- Opening Delimiter -
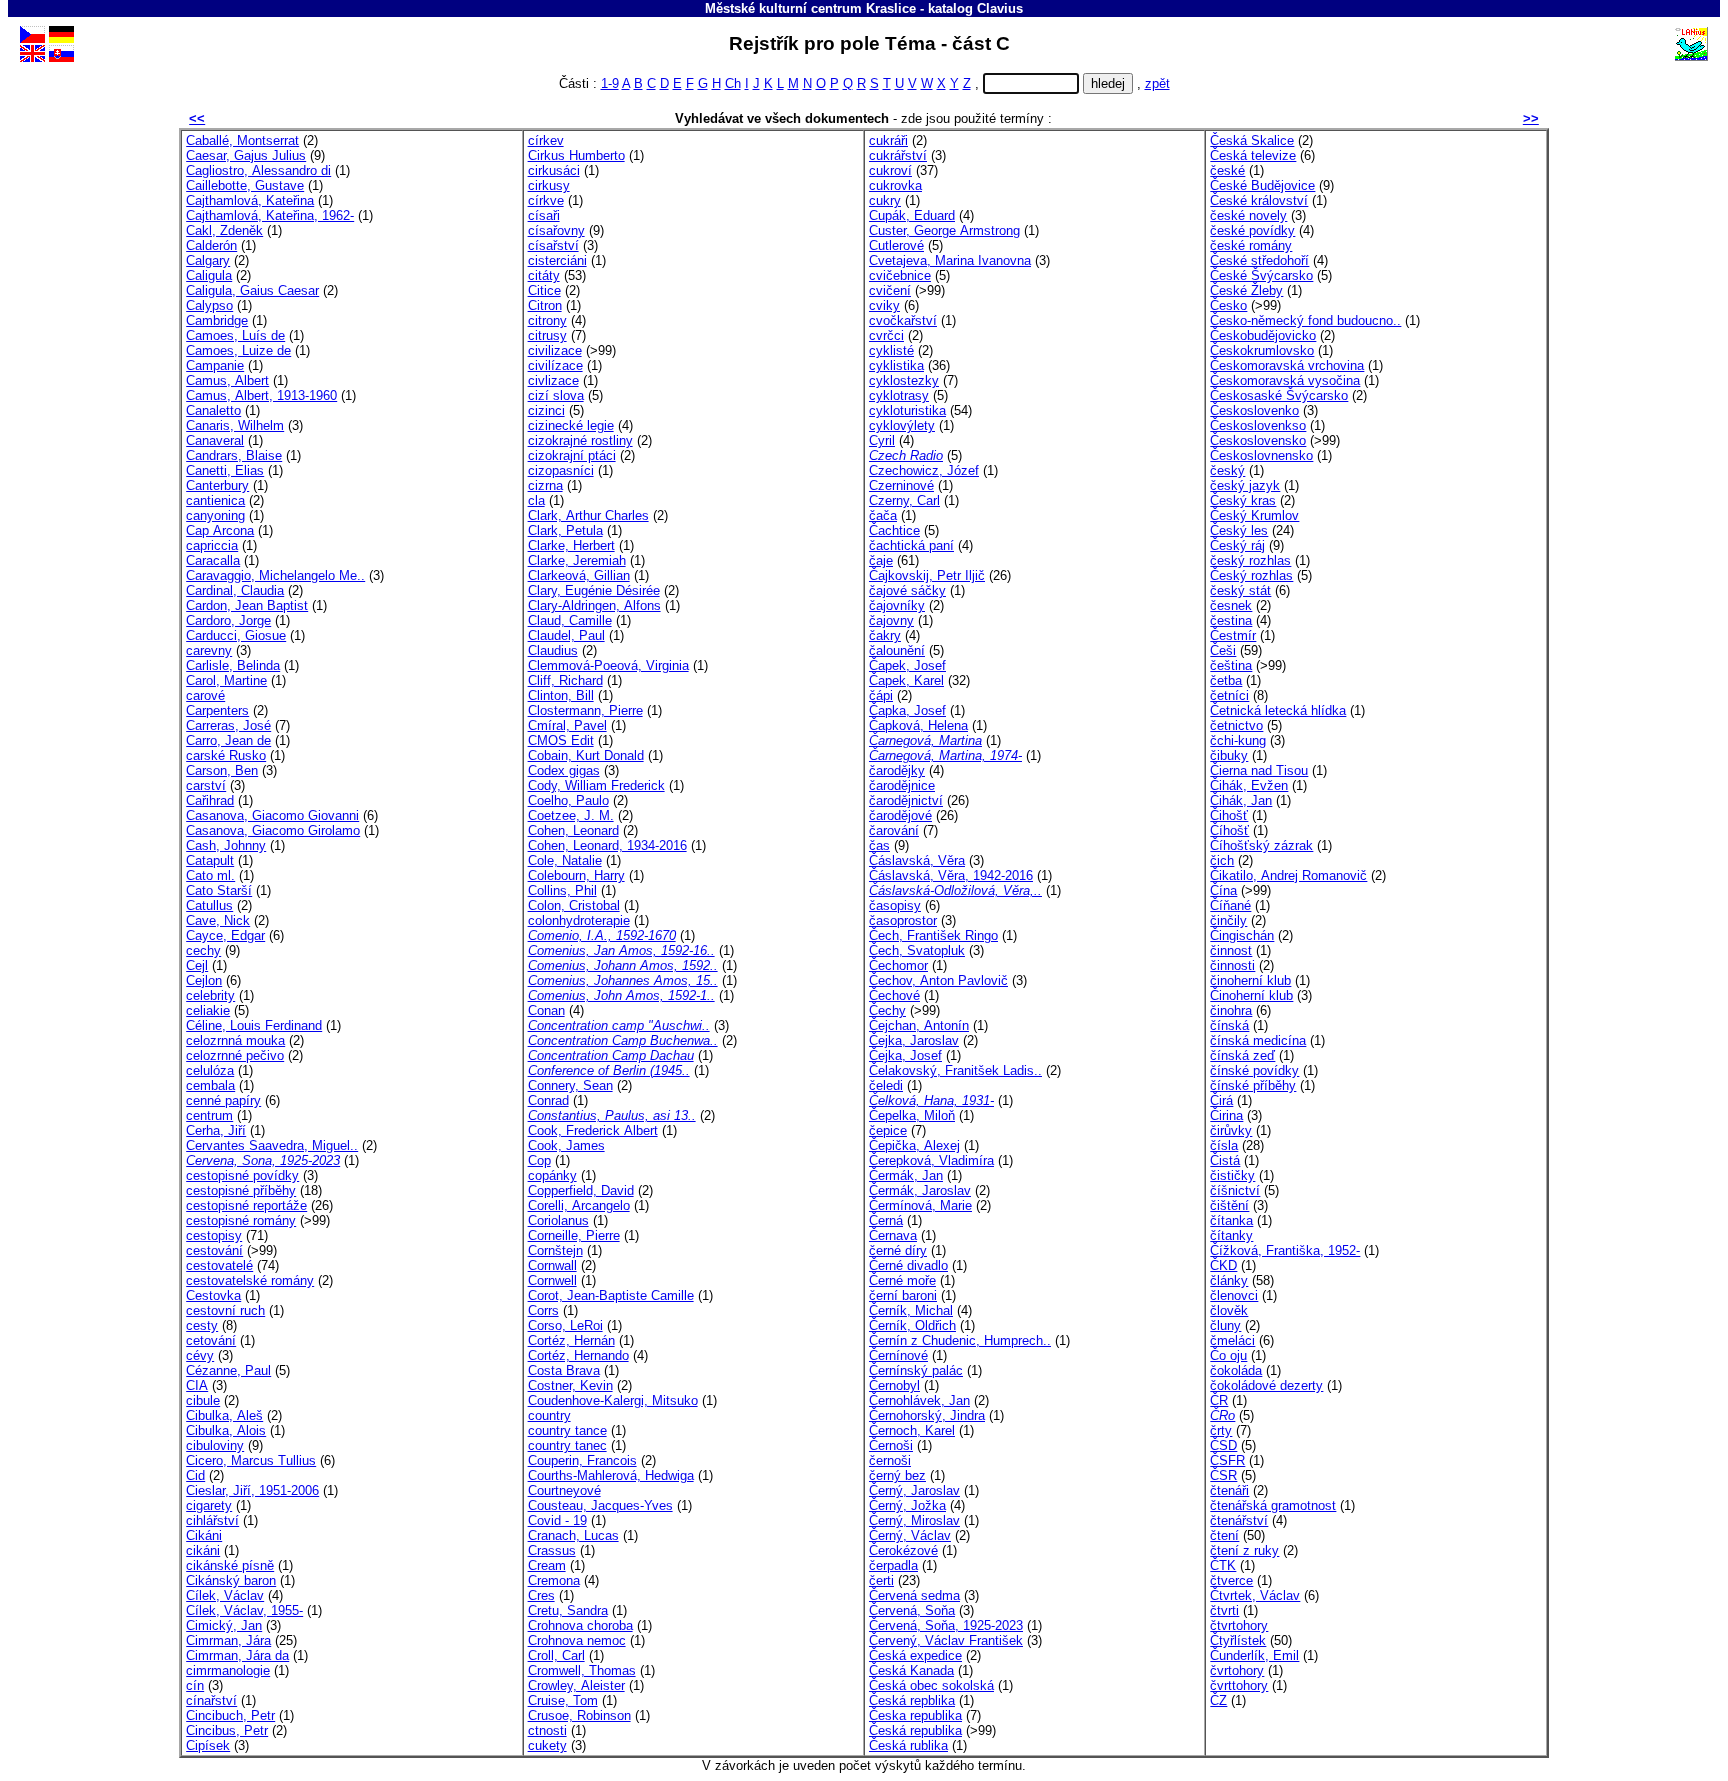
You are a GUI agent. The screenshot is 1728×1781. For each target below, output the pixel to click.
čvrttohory (1239, 1685)
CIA (197, 1385)
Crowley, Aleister (576, 1685)
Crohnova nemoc (577, 1640)
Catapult (210, 860)
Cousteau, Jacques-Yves (600, 1505)
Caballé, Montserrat (242, 140)
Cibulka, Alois (226, 1430)
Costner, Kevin (570, 1385)
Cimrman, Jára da (237, 1655)
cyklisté (891, 350)
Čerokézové (903, 1550)
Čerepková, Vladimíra (931, 1160)
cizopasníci (561, 470)
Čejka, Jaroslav (914, 1040)
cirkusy (549, 185)
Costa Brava (564, 1370)
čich (1222, 860)
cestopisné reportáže (246, 1205)
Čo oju (1228, 1355)
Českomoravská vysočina (1285, 380)
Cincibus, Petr (227, 1730)
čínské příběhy (1253, 1085)
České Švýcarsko (1261, 275)
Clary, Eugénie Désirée (594, 590)
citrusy (547, 335)
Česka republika (915, 1715)
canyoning (215, 515)
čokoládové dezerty (1266, 1385)
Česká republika (915, 1730)
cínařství (211, 1700)
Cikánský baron (231, 1580)
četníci (1229, 695)
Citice (544, 290)
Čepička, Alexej (914, 1145)
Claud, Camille (570, 620)
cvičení (890, 290)
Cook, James (566, 1145)
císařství (553, 245)
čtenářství (1239, 1520)
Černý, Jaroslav (914, 1490)
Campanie (215, 365)
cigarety (209, 1505)
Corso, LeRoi (565, 1325)
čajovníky (897, 605)
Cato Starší (219, 890)
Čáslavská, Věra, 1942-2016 (951, 875)
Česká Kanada (911, 1670)
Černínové (898, 1355)
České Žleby (1246, 290)
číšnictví (1235, 1190)
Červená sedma (914, 1595)
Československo (1258, 440)
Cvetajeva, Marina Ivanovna (950, 260)
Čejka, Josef (905, 1055)
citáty (544, 275)
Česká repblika (912, 1700)
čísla (1224, 1145)
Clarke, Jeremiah (577, 560)
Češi (1223, 650)
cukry (885, 200)
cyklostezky (904, 380)
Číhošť (1229, 830)
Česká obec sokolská (931, 1685)
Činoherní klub (1251, 995)
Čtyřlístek (1238, 1640)
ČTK (1223, 1565)
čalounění (897, 650)
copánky (552, 1175)
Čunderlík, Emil (1254, 1655)
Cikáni (204, 1535)
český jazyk (1245, 485)
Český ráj (1237, 545)
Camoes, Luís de (235, 335)
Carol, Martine (226, 680)
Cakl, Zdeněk (224, 230)
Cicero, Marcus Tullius (251, 1460)
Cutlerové (896, 245)
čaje (881, 560)
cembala (210, 1085)
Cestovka (213, 1295)
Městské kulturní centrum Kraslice (810, 8)
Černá (886, 1220)
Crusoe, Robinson (579, 1715)
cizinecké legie (571, 425)
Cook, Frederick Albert (593, 1130)
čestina (1231, 620)
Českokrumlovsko (1262, 350)
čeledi (886, 1085)
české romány (1251, 245)
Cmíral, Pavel (567, 725)
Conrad (548, 1100)
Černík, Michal (911, 1310)
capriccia (212, 545)
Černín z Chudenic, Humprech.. (960, 1340)
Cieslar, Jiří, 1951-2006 (252, 1490)
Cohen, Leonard (573, 830)
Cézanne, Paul (228, 1370)
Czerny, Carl (904, 500)
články (1229, 1280)
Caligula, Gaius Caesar (252, 290)
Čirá (1221, 1100)
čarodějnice (902, 785)
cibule (203, 1400)
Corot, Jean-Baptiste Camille (611, 1295)
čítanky (1231, 1235)
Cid (195, 1475)
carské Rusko (226, 755)
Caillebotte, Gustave (245, 185)
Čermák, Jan (906, 1175)
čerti (881, 1580)
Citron (545, 305)
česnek (1231, 605)
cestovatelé (219, 1265)
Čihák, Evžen (1249, 785)
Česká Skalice (1252, 140)
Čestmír (1233, 635)
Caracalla (213, 560)
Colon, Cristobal (574, 905)
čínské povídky (1254, 1070)
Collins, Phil (562, 890)
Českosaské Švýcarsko (1279, 395)
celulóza (210, 1070)
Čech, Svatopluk (917, 950)
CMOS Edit (561, 740)
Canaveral (215, 440)
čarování (894, 830)
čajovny (891, 620)
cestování (214, 1250)
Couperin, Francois (582, 1460)
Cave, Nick (218, 920)
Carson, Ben (222, 770)
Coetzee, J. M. (571, 815)
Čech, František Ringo (933, 935)
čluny (1225, 1325)
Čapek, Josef (907, 665)
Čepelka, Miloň (912, 1115)
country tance (567, 1430)
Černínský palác (916, 1370)
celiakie (208, 1010)
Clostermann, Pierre (585, 710)
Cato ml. (210, 875)
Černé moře (902, 1280)
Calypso (209, 305)
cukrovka (895, 185)
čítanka (1231, 1220)
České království (1259, 200)
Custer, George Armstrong (944, 230)
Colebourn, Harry (576, 875)
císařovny (556, 230)
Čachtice (894, 530)
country (549, 1415)
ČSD (1223, 1445)
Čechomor (898, 965)
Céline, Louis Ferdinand (254, 1025)
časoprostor (903, 920)
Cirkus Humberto (576, 155)
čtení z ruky (1244, 1550)
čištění (1229, 1205)
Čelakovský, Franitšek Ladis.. (955, 1070)
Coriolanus (558, 1220)
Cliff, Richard (565, 680)
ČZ (1218, 1700)
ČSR (1223, 1475)
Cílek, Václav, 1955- (244, 1610)
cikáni (203, 1550)
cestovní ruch (225, 1310)
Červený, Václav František (946, 1640)
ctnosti (547, 1730)
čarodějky (897, 770)
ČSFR (1227, 1460)
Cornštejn (555, 1250)
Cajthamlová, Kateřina (250, 200)
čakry (885, 635)
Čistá (1225, 1160)
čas (879, 845)
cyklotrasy (899, 395)
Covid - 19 (557, 1520)
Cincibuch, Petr (230, 1715)
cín (195, 1685)
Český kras (1243, 500)
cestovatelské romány (250, 1280)
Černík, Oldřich (912, 1325)
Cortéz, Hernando (578, 1355)
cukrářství (898, 155)
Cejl (197, 965)
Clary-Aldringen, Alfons (594, 605)
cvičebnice (900, 275)
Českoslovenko (1254, 410)
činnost (1231, 950)
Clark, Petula (565, 530)
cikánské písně (230, 1565)
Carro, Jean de (228, 740)
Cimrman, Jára (228, 1640)
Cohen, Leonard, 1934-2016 (607, 845)
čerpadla (893, 1565)
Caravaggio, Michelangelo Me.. (275, 575)
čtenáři (1229, 1490)
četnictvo (1236, 725)
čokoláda (1236, 1370)
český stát (1240, 590)
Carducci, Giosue (236, 635)
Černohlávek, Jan (919, 1400)
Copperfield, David (581, 1190)
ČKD (1223, 1265)
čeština (1231, 665)
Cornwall (552, 1265)
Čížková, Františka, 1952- (1285, 1250)
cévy (200, 1355)
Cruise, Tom (563, 1700)
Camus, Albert (227, 380)
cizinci (546, 410)
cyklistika (896, 365)
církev (546, 140)
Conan (546, 1010)
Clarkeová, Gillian (579, 575)
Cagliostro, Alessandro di (258, 170)
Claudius (553, 650)
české (1227, 170)
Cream (547, 1565)
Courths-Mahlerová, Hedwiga (611, 1475)
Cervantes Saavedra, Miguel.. (272, 1145)
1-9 (610, 83)
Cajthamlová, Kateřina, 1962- (270, 215)
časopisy (895, 905)
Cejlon (204, 980)
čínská (1229, 1025)
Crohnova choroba (580, 1625)
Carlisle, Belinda (233, 665)
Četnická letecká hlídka (1278, 710)
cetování (211, 1340)
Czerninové (901, 485)
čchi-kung (1238, 740)
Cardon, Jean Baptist (247, 605)
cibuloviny (215, 1445)
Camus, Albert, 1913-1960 (261, 395)
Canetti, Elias (225, 470)
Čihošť (1229, 815)
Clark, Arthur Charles (588, 515)
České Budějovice (1262, 185)
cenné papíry (223, 1100)
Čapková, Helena (918, 725)
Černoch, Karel (912, 1430)
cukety (547, 1745)
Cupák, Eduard (912, 215)
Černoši (891, 1445)
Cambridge (217, 320)
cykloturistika (907, 410)
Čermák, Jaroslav (920, 1190)
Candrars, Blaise (234, 455)
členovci (1234, 1295)
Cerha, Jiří (216, 1130)
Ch (733, 83)
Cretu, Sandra (568, 1610)
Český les (1239, 530)
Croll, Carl (556, 1655)
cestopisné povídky (242, 1175)
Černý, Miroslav (914, 1520)
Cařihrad (210, 800)
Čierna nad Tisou (1259, 770)
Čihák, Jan (1241, 800)
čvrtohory (1237, 1670)
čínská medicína (1258, 1040)
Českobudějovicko (1263, 335)
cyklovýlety (902, 425)
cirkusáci (554, 170)
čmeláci (1232, 1340)
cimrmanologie (228, 1670)
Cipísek (208, 1745)
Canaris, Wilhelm (235, 425)
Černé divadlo (908, 1265)
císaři (544, 215)
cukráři (888, 140)
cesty (202, 1325)
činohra (1231, 1010)
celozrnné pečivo (235, 1055)
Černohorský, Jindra (927, 1415)
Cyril (882, 440)
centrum (209, 1115)
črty (1221, 1430)
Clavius (1000, 8)
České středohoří (1259, 260)
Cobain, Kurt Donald (586, 755)
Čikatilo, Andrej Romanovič (1288, 875)
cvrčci (886, 335)
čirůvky (1231, 1130)
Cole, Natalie (565, 860)
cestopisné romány (241, 1220)
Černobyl (894, 1385)
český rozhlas (1250, 560)
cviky (884, 305)
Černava (893, 1235)
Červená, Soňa (912, 1610)
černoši (890, 1460)
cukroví (890, 170)
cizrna (545, 485)
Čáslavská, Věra (917, 860)
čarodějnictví (906, 800)
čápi (881, 695)
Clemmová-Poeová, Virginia (608, 665)
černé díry (898, 1250)
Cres (541, 1595)
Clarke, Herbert (571, 545)
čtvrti (1224, 1610)
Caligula (209, 275)
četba (1226, 680)
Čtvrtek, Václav (1255, 1595)
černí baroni (903, 1295)
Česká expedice (915, 1655)
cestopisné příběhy (241, 1190)
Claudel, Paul (566, 635)
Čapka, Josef (907, 710)
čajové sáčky (907, 590)
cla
- Closing Delimiter -
*WHAT YOU WILL DO:* Transcribe exactly, and only, the lines from the one bearing "čápi (881, 695)" through the last line of the entries, counting both.

*RESPONSE:*
čápi (881, 695)
Clemmová-Poeová, Virginia (608, 665)
černé díry (898, 1250)
Cres (541, 1595)
Clarke, Herbert (571, 545)
čtvrti (1224, 1610)
Caligula (209, 275)
četba (1226, 680)
Čtvrtek, Václav (1255, 1595)
černí baroni (903, 1295)
Česká expedice (915, 1655)
cestopisné příběhy (241, 1190)
Claudel, Paul (566, 635)
Čapka, Josef (907, 710)
čajové sáčky (907, 590)
cla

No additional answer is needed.